### Work to do
Starting at the beginning of the records and ending with the line that contains "Looking at the screenshot, I should (x=130, y=292).", write those lines out again with "Image resolution" swapped for "Screen size" and everything else left the same.

* Start *

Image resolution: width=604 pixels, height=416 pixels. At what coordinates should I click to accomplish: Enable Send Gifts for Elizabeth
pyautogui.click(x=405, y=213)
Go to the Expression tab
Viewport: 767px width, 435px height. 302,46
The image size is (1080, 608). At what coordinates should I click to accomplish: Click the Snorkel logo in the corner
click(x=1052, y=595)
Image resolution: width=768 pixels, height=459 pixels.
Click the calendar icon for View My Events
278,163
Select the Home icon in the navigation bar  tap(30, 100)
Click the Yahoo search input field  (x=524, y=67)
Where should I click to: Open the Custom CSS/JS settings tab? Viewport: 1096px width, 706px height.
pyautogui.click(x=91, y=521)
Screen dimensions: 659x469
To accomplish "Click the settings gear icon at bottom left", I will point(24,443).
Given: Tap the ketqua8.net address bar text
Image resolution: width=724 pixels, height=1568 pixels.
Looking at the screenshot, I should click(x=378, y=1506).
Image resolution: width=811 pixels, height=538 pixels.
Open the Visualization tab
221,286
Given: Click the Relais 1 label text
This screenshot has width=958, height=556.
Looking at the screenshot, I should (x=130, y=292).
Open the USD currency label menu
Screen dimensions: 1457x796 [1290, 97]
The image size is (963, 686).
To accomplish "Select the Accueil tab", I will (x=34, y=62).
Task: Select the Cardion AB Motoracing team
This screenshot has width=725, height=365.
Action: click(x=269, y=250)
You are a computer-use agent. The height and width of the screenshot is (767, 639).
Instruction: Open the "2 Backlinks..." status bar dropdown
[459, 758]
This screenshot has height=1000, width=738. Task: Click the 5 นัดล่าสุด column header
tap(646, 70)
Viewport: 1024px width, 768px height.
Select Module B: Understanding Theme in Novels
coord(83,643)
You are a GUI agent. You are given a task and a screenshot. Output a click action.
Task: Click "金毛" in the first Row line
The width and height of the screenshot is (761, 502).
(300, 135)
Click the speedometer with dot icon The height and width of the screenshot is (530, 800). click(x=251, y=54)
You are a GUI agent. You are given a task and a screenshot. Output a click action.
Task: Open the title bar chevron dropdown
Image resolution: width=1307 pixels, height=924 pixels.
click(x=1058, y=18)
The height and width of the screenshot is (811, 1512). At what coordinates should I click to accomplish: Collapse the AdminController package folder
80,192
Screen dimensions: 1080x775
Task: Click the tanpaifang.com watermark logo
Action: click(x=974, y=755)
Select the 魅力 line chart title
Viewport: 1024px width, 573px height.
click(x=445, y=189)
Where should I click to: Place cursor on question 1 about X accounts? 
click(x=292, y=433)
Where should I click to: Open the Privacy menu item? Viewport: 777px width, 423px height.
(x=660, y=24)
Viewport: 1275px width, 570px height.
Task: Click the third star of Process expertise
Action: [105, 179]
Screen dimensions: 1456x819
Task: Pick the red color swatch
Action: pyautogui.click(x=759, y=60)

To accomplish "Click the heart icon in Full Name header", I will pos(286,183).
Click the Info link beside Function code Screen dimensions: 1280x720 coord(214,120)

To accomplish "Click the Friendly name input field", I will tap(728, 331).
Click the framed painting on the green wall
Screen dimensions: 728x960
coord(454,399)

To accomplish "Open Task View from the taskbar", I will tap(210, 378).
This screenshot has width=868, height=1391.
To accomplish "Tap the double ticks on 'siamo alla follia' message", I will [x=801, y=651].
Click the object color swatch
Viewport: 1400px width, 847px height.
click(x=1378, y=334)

* End *

### Written response
Screen size: width=604 pixels, height=416 pixels. At what coordinates should I click to accomplish: Enable Send Gifts for Elizabeth
pyautogui.click(x=405, y=213)
Go to the Expression tab
Viewport: 767px width, 435px height. 302,46
The image size is (1080, 608). At what coordinates should I click to accomplish: Click the Snorkel logo in the corner
click(x=1052, y=595)
Screen size: width=768 pixels, height=459 pixels.
Click the calendar icon for View My Events
278,163
Select the Home icon in the navigation bar  tap(30, 100)
Click the Yahoo search input field  (x=524, y=67)
Where should I click to: Open the Custom CSS/JS settings tab? Viewport: 1096px width, 706px height.
pyautogui.click(x=91, y=521)
Screen dimensions: 659x469
To accomplish "Click the settings gear icon at bottom left", I will point(24,443).
Given: Tap the ketqua8.net address bar text
Screen size: width=724 pixels, height=1568 pixels.
Looking at the screenshot, I should click(x=378, y=1506).
Screen size: width=811 pixels, height=538 pixels.
Open the Visualization tab
221,286
Given: Click the Relais 1 label text
This screenshot has width=958, height=556.
Looking at the screenshot, I should (x=130, y=292).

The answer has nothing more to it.